**Your task**
Your answer should consist only of the lines below from the one with "Réparation et traitement" through the one with "06 03 39 69 66 (18, 36)", copied exactly.

**Source information**
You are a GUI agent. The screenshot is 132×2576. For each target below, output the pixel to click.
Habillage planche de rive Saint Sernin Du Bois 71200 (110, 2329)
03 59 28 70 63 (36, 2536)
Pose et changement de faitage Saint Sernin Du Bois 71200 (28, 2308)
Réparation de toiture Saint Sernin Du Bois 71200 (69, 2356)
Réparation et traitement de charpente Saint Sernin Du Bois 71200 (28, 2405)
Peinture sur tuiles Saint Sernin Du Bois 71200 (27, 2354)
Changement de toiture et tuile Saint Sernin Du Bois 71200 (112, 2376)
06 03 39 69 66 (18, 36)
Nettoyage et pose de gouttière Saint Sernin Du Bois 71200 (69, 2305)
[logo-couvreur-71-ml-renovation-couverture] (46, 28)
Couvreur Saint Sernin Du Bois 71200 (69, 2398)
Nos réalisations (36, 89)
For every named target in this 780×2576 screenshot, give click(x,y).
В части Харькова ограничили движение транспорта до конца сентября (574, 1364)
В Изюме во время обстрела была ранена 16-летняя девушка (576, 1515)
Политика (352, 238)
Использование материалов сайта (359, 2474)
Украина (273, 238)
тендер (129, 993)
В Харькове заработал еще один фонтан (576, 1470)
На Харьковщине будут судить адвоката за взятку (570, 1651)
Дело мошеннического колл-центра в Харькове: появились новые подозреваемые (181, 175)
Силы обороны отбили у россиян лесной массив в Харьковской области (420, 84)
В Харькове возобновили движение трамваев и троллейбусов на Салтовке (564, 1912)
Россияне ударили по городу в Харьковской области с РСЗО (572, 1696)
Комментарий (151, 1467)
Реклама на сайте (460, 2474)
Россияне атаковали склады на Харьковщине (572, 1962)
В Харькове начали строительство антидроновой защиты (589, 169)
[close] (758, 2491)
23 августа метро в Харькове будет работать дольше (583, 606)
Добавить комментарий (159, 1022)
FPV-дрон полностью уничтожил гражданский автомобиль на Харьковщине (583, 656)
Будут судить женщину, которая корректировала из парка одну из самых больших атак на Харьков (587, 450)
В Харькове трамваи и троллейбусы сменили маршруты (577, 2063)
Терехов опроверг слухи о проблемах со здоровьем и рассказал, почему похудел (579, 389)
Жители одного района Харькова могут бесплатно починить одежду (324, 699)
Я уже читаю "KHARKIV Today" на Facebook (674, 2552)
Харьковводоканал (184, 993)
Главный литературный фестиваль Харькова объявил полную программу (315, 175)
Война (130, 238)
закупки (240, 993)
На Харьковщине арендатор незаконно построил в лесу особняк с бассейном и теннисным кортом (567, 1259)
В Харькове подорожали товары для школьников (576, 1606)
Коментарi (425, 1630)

**Your response**
Réparation et traitement de charpente Saint Sernin Du Bois 71200 (28, 2405)
Peinture sur tuiles Saint Sernin Du Bois 71200 (27, 2354)
Changement de toiture et tuile Saint Sernin Du Bois 71200 (112, 2376)
06 03 39 69 66 (18, 36)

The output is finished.